PHIN-Compliant Systems CDC needs to contribute to more timely development of PHIN-compliant systems in all jurisdictions. A review of the literature evaluating the timeliness of reporting of infectious diseases found that reporting lag and the variability among states limit the usefulness of data. The inconsistency in reporting limits CDC’s ability to identify and respond to multistate outbreaks in a timely manner. The review called for a more standardized approach in evaluating and describing surveillance-system timeliness (Jajosky and Groseclose, 2004). Although it did not look specifically at hepatitis B or hepatitis C, its conclusions are relevant to the present report.
Electronic Medical Records The reporting of relevant infectious-disease test results should be a component of electronic medical-record systems. CDC should support state and local jurisdictions in working with clinical and community health-center partners to develop algorithms for automatic viral-hepatitis disease reporting based on electronic medical records. It has already been shown to be effective in enhancing acute-HBV reporting without adding to the burden on medical providers (Klompas et al., 2008).
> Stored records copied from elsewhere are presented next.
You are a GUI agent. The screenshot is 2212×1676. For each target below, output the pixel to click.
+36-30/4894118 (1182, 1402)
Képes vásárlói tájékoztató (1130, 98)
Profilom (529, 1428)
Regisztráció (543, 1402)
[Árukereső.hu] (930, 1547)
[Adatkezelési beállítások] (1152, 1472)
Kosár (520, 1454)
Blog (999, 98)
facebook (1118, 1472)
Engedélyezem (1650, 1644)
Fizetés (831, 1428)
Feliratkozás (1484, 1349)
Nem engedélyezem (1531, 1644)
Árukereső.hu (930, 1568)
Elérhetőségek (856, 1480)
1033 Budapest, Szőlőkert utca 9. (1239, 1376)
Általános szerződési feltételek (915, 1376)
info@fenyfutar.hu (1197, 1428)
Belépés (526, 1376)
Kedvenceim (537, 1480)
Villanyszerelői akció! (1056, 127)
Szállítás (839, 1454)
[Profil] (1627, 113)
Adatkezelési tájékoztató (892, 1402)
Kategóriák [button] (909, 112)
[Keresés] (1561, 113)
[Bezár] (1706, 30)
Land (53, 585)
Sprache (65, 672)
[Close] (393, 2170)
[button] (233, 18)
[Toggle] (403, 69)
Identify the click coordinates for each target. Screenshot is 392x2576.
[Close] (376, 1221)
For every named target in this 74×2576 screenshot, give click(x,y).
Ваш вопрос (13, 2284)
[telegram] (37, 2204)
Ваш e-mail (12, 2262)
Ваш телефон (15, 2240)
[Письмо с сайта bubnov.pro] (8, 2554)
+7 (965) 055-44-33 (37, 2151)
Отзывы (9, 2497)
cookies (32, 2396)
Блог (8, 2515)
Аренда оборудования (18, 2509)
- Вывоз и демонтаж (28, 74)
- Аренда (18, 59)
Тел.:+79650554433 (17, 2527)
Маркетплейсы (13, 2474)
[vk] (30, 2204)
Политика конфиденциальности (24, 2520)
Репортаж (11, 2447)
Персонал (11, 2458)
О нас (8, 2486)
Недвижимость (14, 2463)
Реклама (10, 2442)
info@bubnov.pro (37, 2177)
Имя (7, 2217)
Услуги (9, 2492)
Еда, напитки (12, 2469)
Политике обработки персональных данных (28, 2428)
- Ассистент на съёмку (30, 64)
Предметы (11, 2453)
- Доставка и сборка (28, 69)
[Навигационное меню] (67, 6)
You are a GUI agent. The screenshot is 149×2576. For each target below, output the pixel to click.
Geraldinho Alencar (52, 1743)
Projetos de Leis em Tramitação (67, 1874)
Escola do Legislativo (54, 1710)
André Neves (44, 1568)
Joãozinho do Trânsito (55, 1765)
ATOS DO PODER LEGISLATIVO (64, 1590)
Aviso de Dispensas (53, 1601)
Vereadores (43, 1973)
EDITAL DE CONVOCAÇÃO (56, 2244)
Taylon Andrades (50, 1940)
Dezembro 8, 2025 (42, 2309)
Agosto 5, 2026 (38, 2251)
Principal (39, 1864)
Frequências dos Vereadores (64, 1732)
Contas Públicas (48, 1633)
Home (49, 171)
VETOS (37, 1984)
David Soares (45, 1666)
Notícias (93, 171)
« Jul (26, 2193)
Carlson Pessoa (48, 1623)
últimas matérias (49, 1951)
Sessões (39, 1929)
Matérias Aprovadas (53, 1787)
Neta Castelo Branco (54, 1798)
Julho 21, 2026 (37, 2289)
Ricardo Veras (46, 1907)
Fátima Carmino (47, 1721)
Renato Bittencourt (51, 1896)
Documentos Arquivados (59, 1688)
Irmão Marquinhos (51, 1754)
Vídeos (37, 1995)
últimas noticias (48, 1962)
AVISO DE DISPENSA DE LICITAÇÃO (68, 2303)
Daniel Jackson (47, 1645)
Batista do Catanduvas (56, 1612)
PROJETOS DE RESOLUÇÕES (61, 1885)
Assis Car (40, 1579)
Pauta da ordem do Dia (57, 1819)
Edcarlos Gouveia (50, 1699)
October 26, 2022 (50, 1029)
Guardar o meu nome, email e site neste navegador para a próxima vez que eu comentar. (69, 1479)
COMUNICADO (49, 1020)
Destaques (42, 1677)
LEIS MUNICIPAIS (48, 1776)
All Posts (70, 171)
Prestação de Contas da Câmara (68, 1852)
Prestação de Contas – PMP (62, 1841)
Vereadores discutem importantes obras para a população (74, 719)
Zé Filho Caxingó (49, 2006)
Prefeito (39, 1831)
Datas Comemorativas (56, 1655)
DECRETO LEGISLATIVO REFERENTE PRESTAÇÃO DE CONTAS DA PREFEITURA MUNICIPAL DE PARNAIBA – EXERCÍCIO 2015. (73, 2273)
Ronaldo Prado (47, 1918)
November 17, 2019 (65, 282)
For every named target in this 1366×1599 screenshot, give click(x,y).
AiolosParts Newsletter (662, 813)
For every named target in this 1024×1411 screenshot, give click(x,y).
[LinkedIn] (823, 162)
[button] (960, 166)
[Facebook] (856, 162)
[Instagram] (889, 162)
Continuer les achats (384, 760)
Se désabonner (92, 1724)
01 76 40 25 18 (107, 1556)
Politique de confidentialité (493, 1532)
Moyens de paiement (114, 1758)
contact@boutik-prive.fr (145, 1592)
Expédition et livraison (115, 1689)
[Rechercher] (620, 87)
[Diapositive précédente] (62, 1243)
Standards for case investigation and followup should be developed and implemented to ensure that newly diagnosed patients receive adequate information and referrals. An effective surveillance system should identify most of the diagnosed cases of both acute and chronic HBV and HCV infections. Identification of infected people by health departments should be the first step in getting them into appropriate care. Because of resource and system inadequacies, it is not. Most health departments indicated that they were unable to do more than follow up on potentially pregnant HBV-positive women (personal communication, Adult Viral Hepatitis Prevention Coordinators, May 2009). If state health departments had appropriate funding to follow up recently diagnosed cases of HBV and HCV infection directly, more people would be able to receive appropriate education and referral into the array of medical and social-service care that may be indicated.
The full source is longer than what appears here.